__Prompt__.
Go through the listing and write out each line exactly.
BEGIN Dataset records
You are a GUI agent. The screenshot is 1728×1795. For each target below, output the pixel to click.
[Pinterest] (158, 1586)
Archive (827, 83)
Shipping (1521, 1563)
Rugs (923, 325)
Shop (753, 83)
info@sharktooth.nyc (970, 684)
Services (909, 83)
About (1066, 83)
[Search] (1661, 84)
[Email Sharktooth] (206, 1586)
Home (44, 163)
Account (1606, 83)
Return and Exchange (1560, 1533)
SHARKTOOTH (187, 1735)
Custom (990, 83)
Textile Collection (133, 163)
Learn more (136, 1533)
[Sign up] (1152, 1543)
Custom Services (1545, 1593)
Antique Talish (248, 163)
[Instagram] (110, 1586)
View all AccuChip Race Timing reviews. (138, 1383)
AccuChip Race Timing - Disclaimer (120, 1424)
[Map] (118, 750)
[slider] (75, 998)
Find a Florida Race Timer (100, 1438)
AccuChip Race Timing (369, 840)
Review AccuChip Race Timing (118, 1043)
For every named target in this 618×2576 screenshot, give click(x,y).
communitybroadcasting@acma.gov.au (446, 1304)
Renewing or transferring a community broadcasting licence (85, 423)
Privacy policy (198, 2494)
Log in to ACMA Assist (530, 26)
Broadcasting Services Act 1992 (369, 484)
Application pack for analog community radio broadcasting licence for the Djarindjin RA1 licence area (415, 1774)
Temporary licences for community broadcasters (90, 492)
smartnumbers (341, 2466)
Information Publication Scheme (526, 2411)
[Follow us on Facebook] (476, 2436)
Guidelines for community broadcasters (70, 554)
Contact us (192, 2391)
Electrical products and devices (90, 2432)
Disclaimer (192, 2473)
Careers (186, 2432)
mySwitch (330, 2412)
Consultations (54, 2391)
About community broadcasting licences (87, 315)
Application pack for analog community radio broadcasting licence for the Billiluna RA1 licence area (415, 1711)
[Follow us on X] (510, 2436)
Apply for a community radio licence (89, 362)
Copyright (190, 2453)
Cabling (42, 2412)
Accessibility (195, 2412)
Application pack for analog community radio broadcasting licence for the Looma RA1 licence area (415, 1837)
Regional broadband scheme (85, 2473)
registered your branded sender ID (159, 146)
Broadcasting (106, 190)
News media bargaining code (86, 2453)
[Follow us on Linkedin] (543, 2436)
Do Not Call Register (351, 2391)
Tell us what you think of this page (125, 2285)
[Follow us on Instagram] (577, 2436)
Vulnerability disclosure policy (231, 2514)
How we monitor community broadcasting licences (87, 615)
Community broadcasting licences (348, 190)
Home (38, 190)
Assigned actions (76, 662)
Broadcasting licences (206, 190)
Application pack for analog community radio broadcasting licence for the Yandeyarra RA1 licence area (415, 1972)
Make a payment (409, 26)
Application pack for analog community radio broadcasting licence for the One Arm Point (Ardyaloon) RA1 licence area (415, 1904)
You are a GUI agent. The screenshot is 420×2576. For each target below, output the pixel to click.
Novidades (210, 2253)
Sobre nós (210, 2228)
END Dataset records
__Exercise response__.
You are a GUI agent. The screenshot is 1728×1795. For each target below, output the pixel to click.
[Pinterest] (158, 1586)
Archive (827, 83)
Shipping (1521, 1563)
Rugs (923, 325)
Shop (753, 83)
info@sharktooth.nyc (970, 684)
Services (909, 83)
About (1066, 83)
[Search] (1661, 84)
[Email Sharktooth] (206, 1586)
Home (44, 163)
Account (1606, 83)
Return and Exchange (1560, 1533)
SHARKTOOTH (187, 1735)
Custom (990, 83)
Textile Collection (133, 163)
Learn more (136, 1533)
[Sign up] (1152, 1543)
Custom Services (1545, 1593)
Antique Talish (248, 163)
[Instagram] (110, 1586)
View all AccuChip Race Timing reviews. (138, 1383)
AccuChip Race Timing - Disclaimer (120, 1424)
[Map] (118, 750)
[slider] (75, 998)
Find a Florida Race Timer (100, 1438)
AccuChip Race Timing (369, 840)
Review AccuChip Race Timing (118, 1043)
For every named target in this 618×2576 screenshot, give click(x,y).
communitybroadcasting@acma.gov.au (446, 1304)
Renewing or transferring a community broadcasting licence (85, 423)
Privacy policy (198, 2494)
Log in to ACMA Assist (530, 26)
Broadcasting Services Act 1992 (369, 484)
Application pack for analog community radio broadcasting licence for the Djarindjin RA1 licence area (415, 1774)
Temporary licences for community broadcasters (90, 492)
smartnumbers (341, 2466)
Information Publication Scheme (526, 2411)
[Follow us on Facebook] (476, 2436)
Guidelines for community broadcasters (70, 554)
Contact us (192, 2391)
Electrical products and devices (90, 2432)
Disclaimer (192, 2473)
Careers (186, 2432)
mySwitch (330, 2412)
Consultations (54, 2391)
About community broadcasting licences (87, 315)
Application pack for analog community radio broadcasting licence for the Billiluna RA1 licence area (415, 1711)
[Follow us on X] (510, 2436)
Apply for a community radio licence (89, 362)
Copyright (190, 2453)
Cabling (42, 2412)
Accessibility (195, 2412)
Application pack for analog community radio broadcasting licence for the Looma RA1 licence area (415, 1837)
Regional broadband scheme (85, 2473)
registered your branded sender ID (159, 146)
Broadcasting (106, 190)
News media bargaining code (86, 2453)
[Follow us on Linkedin] (543, 2436)
Do Not Call Register (351, 2391)
Tell us what you think of this page (125, 2285)
[Follow us on Instagram] (577, 2436)
Vulnerability disclosure policy (231, 2514)
How we monitor community broadcasting licences (87, 615)
Community broadcasting licences (348, 190)
Home (38, 190)
Assigned actions (76, 662)
Broadcasting licences (206, 190)
Application pack for analog community radio broadcasting licence for the Yandeyarra RA1 licence area (415, 1972)
Make a payment (409, 26)
Application pack for analog community radio broadcasting licence for the One Arm Point (Ardyaloon) RA1 licence area (415, 1904)
You are a GUI agent. The screenshot is 420×2576. For each target below, output the pixel to click.
Novidades (210, 2253)
Sobre nós (210, 2228)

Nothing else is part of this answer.